Cek toko sebelah

“Setelah dilakukan cek toko sebelah, maka dipilih toko koh Afuk”, kata pelanggan setia toko. Ternyata memang ada beda menyolok antara toko koh Afuk dan toko sebelah.
“Di toko sebelah tidak bisa ngutang koh!”
Celetukan ringan yang biasa terjadi di toko kecil sering muncul dalam film “CTS” (Cek toko sebelah) dan itu memang menjadi daya tarik tersendiri dalam film ini. Celetukan segar lainnya juga muncul dalam dialog sopir taksi yang hampir bertabrakan dengan pengendara motor dengan helm hijau ala ojek online. Menurut sutradara adegan sopir taksi adalah adegan yang sangat disukainya, meskipun mungkin karena pemeran sopir taksi adalah anak presiden.

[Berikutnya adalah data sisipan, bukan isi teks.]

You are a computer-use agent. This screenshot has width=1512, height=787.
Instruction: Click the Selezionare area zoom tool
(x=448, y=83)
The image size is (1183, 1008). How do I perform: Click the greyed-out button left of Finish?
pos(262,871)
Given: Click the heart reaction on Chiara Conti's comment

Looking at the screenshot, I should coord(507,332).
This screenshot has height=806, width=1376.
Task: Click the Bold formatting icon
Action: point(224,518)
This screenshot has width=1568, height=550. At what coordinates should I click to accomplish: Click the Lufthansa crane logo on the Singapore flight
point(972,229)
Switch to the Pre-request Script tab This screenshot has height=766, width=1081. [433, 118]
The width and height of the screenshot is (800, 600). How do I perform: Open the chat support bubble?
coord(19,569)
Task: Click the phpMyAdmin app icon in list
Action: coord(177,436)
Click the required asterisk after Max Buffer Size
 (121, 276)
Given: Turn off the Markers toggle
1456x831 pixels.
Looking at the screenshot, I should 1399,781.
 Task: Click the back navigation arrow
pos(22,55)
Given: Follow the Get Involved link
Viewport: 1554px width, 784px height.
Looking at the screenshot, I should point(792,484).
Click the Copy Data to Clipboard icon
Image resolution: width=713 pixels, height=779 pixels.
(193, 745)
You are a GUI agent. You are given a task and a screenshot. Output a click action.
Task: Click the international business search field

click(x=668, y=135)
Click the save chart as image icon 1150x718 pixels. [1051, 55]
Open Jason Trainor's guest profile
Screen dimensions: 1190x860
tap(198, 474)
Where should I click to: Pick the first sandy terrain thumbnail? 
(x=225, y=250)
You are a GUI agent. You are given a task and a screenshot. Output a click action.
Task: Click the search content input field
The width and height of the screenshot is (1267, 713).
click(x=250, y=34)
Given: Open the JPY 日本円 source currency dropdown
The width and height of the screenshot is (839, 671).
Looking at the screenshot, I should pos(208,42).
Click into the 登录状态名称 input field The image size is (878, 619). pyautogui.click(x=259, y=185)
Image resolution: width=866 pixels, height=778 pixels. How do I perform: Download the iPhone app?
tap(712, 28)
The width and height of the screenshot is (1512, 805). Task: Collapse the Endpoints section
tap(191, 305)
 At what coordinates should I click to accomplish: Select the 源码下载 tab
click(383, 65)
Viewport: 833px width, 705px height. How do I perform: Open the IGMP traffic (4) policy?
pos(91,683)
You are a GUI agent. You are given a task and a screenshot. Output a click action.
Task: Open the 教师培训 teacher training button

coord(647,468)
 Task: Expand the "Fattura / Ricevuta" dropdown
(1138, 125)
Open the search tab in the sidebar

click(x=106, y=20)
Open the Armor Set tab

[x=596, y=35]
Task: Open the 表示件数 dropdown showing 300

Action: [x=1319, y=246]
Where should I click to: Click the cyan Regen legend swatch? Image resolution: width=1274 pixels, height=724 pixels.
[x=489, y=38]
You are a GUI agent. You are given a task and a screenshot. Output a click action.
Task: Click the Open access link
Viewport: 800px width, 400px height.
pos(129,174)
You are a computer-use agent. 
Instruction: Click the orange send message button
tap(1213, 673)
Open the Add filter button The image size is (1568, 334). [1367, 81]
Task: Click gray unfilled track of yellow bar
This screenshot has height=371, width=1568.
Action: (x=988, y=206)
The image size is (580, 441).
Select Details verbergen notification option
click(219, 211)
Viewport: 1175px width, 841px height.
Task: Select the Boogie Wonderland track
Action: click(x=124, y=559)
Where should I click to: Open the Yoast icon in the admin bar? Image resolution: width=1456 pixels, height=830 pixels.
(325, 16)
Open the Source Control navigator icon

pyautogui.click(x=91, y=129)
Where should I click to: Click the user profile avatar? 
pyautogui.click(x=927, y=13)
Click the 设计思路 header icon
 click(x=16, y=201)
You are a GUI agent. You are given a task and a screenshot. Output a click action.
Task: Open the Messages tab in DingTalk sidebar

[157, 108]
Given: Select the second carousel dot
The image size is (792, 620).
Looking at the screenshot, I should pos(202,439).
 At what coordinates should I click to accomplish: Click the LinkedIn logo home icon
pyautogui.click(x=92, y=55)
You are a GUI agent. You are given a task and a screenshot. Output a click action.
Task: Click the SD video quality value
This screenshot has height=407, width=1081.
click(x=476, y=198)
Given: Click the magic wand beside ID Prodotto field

Peran anak presiden sebagai cameo di “CTS” memang mengundang senyum menggelitik, hanya satu “scene” tapi cukup sudah membuat suasana menjadi cair. Memang kelebihan film ini ada pada peran semua pendukung film yang terlihat cair dan membumi. Ceritanya juga mengalir dengan rapi dan kalau ada kesan dibuat-buat juga dalam tahap wajar dan tidak mengganggu kesinambungan adegan.
Dengan begitu banyaknya komedian yang ikut bergabung, memang film ini jadi penuh gurau dan canda, tapi tetap dapat dinikmati secara utuh dan tidak saling lepas, untuk ini jempol buat mas Ernest yang mampu menggabungkan semua adegan kecil-kecil menjadi suatu bingkai cerita yang utuh.
Ceritanya sendiri sebenarnya sangat mudah ditebak arahnya, sangat klise memang, tetapi sentuhan-sentuhan humor di setiap adegan terasa pas dan penonton bisa tertawa lepas sesuai irama film. Ada saat harus meringis, ada saat harus tergelak dan ada juga saat air mata jatuh. Bagi yang mempunyai masa kecil bergaul dengan etnis Cina, tentu dapat merasakan suasana yang dibangun, meskipun semua ditampilkan dalam warna ala komedian.
Penonton dibuat bertanya-tanya, kenapa harus si bungsu yang dapat warisan toko, sementara si sulung yang paling membutuhkan malah tidak mendapat bagian. Semua konflik di toko koh Afuk makin rumit ketika toko harus diminta kembali dari pembelinya yang sudah pasang harga tinggi. Disnilah sebenarnya cerita jadi sedikit dipaksakan, dan sutradara tidak punya banyak waktu untuk membuat akhir kemelut yang lebih “smooth” lagi.
“Cek toko sebelah” memang telah menggali banyak hal dari etnis Ernest dan dari kehidupan sehari-hari di toko kecil. Banyak yang dengan mulus sudah ditampilkan di layar lebar, banyak juga yang belum atau yang ditampilkan memang hanya kehidupan di Jakarta. Cuma sebenarnya kehidupan toko-toko etnis Cina dimanapun hampir mirip, terutana di kota-kota besar.
Menonton film ini bersama anggota keluarga sangat disarankan. Potret keluarga koh Afuk mungkin hampir sama dengan keluarga Indonesia pada umumnya. Model penyelesaian tiap-tiap konflik juga cukup bisa diterima akal. Kalau ada yang pernah nonton “My stupid bos”, maka film ini boleh disejajarkan dengannya. Walaupun aktornya masih pemula tapi castingnya sangat pas sehingga tidak perlu aktor sekaliber “My stupid boss” yang menjadi pemerannya.
Yang suka mengkoleksi film Indonesia bermutu, silahkan masukkan CTS dalam koleksi anda, mendampingi film film, My stupid boss, Talak Tiga, Perahu kertas, Test Pack dan sejenisnya.